■ **Texte fourni**:
....
Pierre Laurent « On ne peut pas sauver Hollande, mais il faut sauver la gauche »
27/04/2014
Les députés PS votent la confiance au gouvernement mais critiquent sa politique. Le fait qu’ils restent dans la majorité présidentielle est-il un obstacle à la construction d’une alternative à gauche ?
Le gouvernement prétend de son côté qu’il n’y a pas d’autres politiques possibles, sauf à mettre la France dans « la main des marchés » et à renoncer à sa souveraineté. Peut-on faire autrement ?
Pierre Laurent Oui, si on s’attaque aux énormes coûts du capital. C’est cela que les profiteurs des marchés financiers veulent empêcher. Si on continue à protéger les rentes des actionnaires, il n’y a aucun assainissement des finances publiques possible. Parce qu’une attaque aussi violente contre le pouvoir d’achat des couches populaires et de la majorité des salariés accompagnée de coupes brutales dans l’investissement public ne peut que conduire à une augmentation du chômage et au repli de l’activité. Cela entraînera une nouvelle fuite en avant dans les déficits, et, aux sacrifices d’aujourd’hui, il faudra demain en ajouter de nouveaux.
....
■ **Liste des enregistrements**:

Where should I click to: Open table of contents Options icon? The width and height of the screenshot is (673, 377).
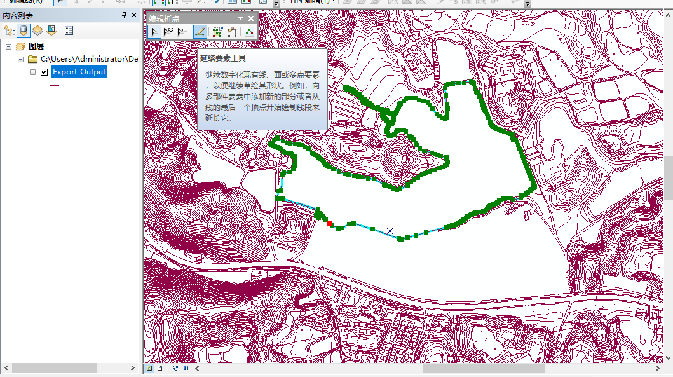click(69, 30)
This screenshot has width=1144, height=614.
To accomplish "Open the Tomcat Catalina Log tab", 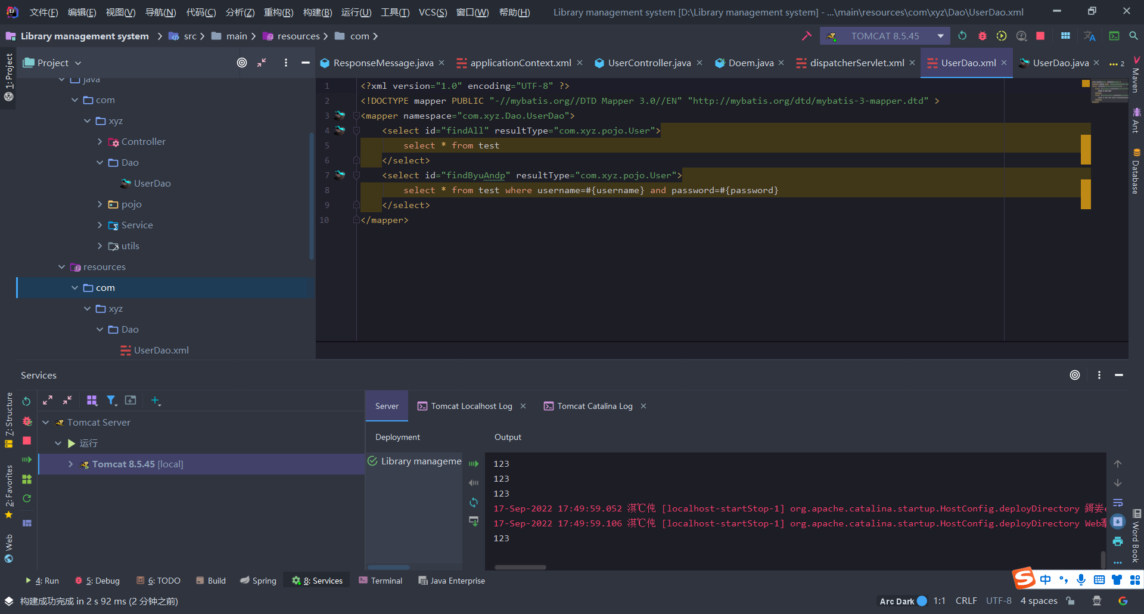I will point(595,407).
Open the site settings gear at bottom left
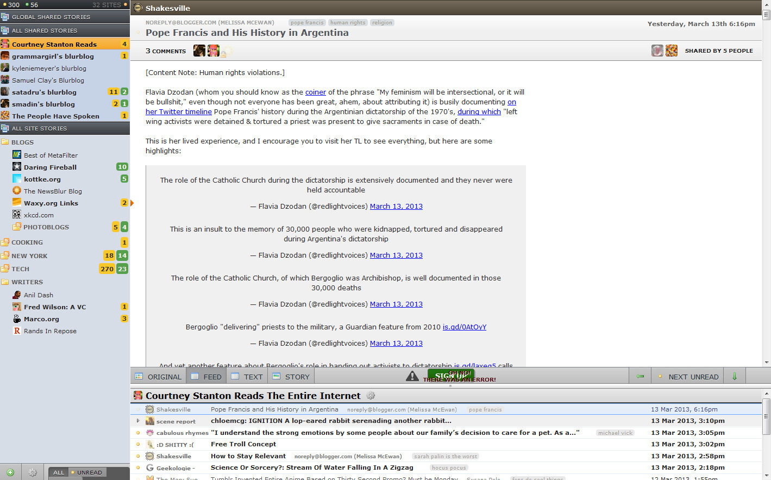Image resolution: width=771 pixels, height=480 pixels. tap(32, 472)
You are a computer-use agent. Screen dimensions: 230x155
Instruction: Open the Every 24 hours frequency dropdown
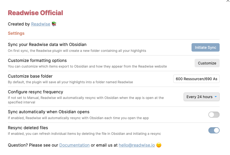pos(201,97)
....
■ **Exercice écrit 1**: Recopiez intégralement et à l'identique le texte fourni, l'entretien avec Pierre Laurent.
■ **Exercice écrit 2**: Combien de lignes des enregistrements contiennent la chaîne « screenshot » ? Donnez uniquement ce nombre.
Les enregistrements n'ont aucun lien avec le texte.

■ **Réponse attendue 1**:
Pierre Laurent « On ne peut pas sauver Hollande, mais il faut sauver la gauche »
27/04/2014
Les députés PS votent la confiance au gouvernement mais critiquent sa politique. Le fait qu’ils restent dans la majorité présidentielle est-il un obstacle à la construction d’une alternative à gauche ?
Le gouvernement prétend de son côté qu’il n’y a pas d’autres politiques possibles, sauf à mettre la France dans « la main des marchés » et à renoncer à sa souveraineté. Peut-on faire autrement ?
Pierre Laurent Oui, si on s’attaque aux énormes coûts du capital. C’est cela que les profiteurs des marchés financiers veulent empêcher. Si on continue à protéger les rentes des actionnaires, il n’y a aucun assainissement des finances publiques possible. Parce qu’une attaque aussi violente contre le pouvoir d’achat des couches populaires et de la majorité des salariés accompagnée de coupes brutales dans l’investissement public ne peut que conduire à une augmentation du chômage et au repli de l’activité. Cela entraînera une nouvelle fuite en avant dans les déficits, et, aux sacrifices d’aujourd’hui, il faudra demain en ajouter de nouveaux.

■ **Réponse attendue 2**: 2